Free throw shooting... You don't need to be a great free throw shooting team to win it all, and recent NCAA champs bear that out. However, when you get deeper in the season and games get closer, you would like a National Championship favorite to be a little bit better at the stripe than the Tigers. They are fairly mediocre in both free throw percentage (74%) and free throws attempted per game, with 19.8. Those numbers have been helped quite a bit by the fact that Smith and Green both get to the line and shoot a high percentage, but the team as a whole isn't great. Again though, I pause for some context. Auburn is averaging over 80 points per game despite less-than-stellar shooting from the field and free throw line and to be fair, they've improved in this category over the last few weeks. But, when you get to March and the margin for error is so thin when it comes to winning a National Title, it is a potential concern.
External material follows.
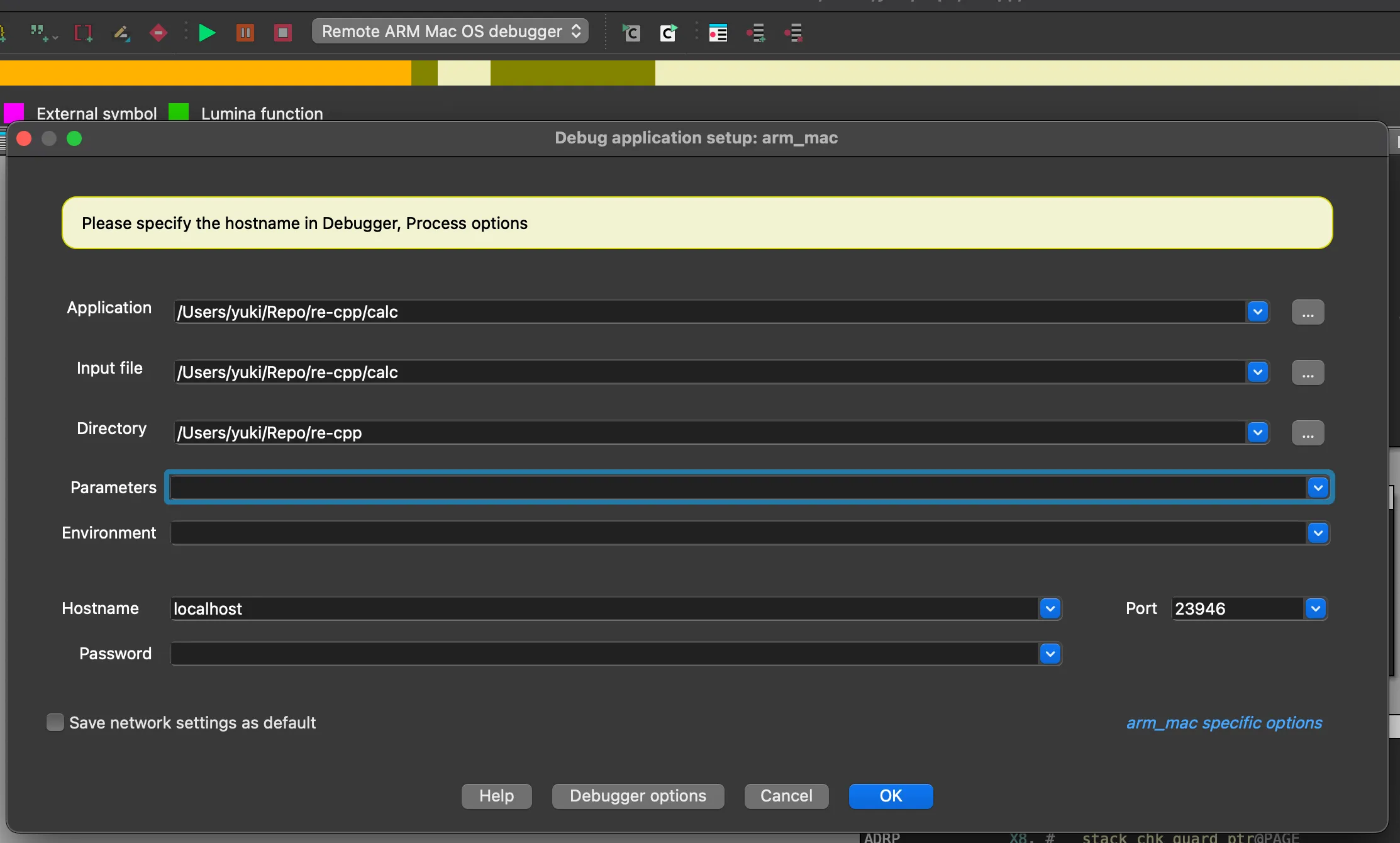Click the red brackets structure icon

(83, 33)
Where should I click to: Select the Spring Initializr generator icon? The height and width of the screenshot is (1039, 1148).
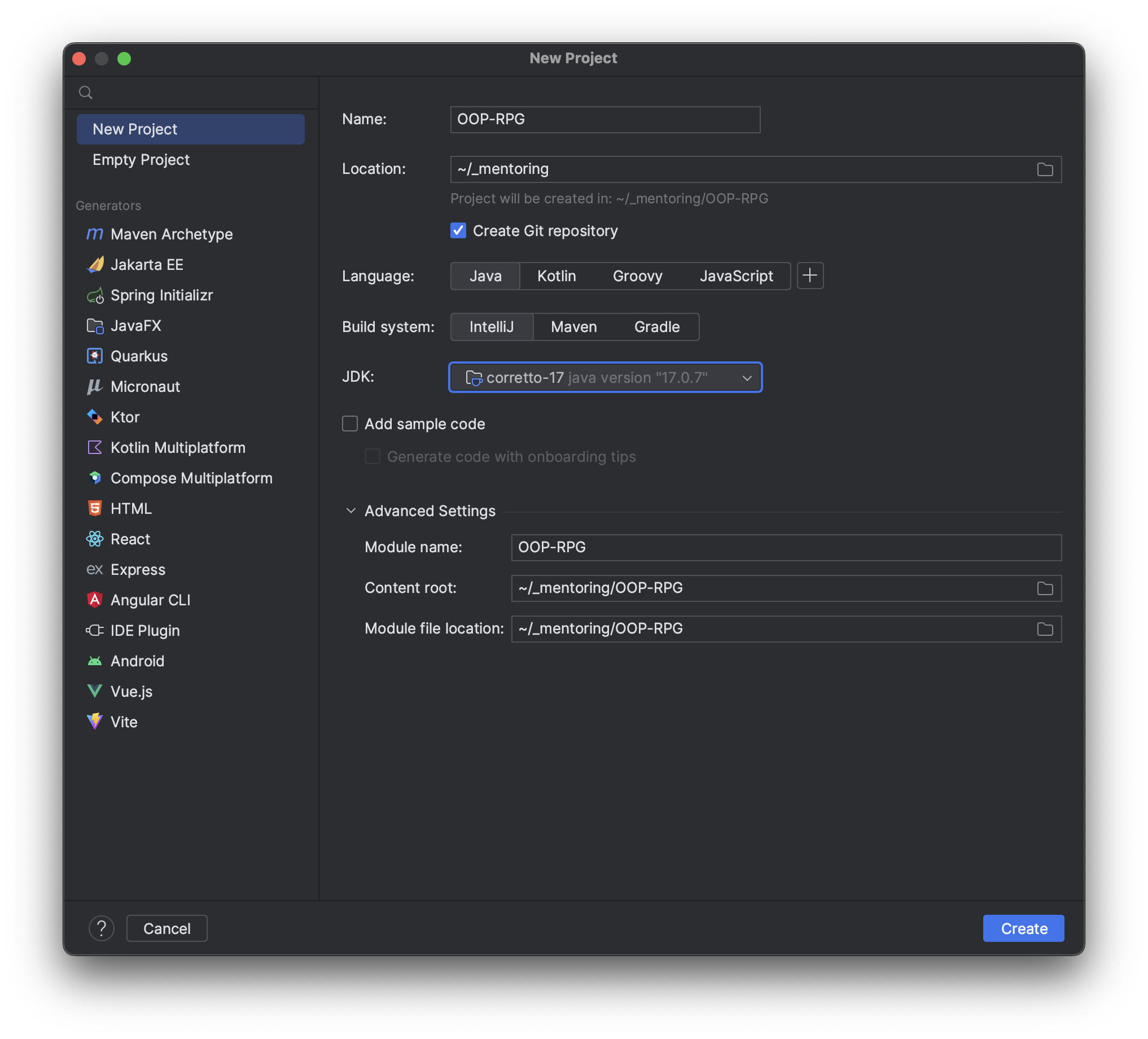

Virginia in 2019 was the prime example of a team that showed that the margin for going home in the Sweet 16 and winning a National Title can be razor thin, as they won several games by the skin of their teeth.
Program history... I'll admit that this is a relatively unfair "weakness" for this Auburn team, but it is something people consider when choosing a National Championship team. This is not a program with a rich history of winning in March, as their lone Final Four appearance came back in 2019. That doesn't mean that you should automatically pick a Duke or another blue blood if they were to be matched up in the Tournament, but getting over the top and winning the first one is always the hardest (just ask Gonzaga). 

Bottom Line
In a college basketball season where there hasn't been an overwhelming (or two) favorite, Auburn has taken up the mantle as the national frontrunner. Obviously, it's unfamiliar territory for the Tigers, but they haven't been flustered at all by the added pressure and seem to be playing with even more confidence. With that being said, it's a good possibility they're going to lose another game this season, whether it be in the regular or the SEC Tournament; how does this team respond? I'm always curious about the routes different teams take to March Madness. Some face a brutal schedule and may struggle through the regular season, but that seems to make them tougher and ready for the adversity of March. Other teams coast through the regular season, but are able to turn it on against tougher competition. There's no formula that indicates one is better than the other, but is this Auburn team one that battle through the adversity that comes with playing six hard-fought games over three weekends? Auburn hasn't faced a breezy schedule, but it wasn't up to par with other top teams in the non-conference and the SEC has faded during league play (namely LSU, Alabama, and Arkansas). I'm curious if this team hasn't been through enough battles to adjust to the NCAA Tournament. I still think this is a top-tier National Title threat, but the overall favorite? I'm not sold just yet, but if they keep up their hot play, it's hard to imagine this team not entering the Big Dance as the clear favorite.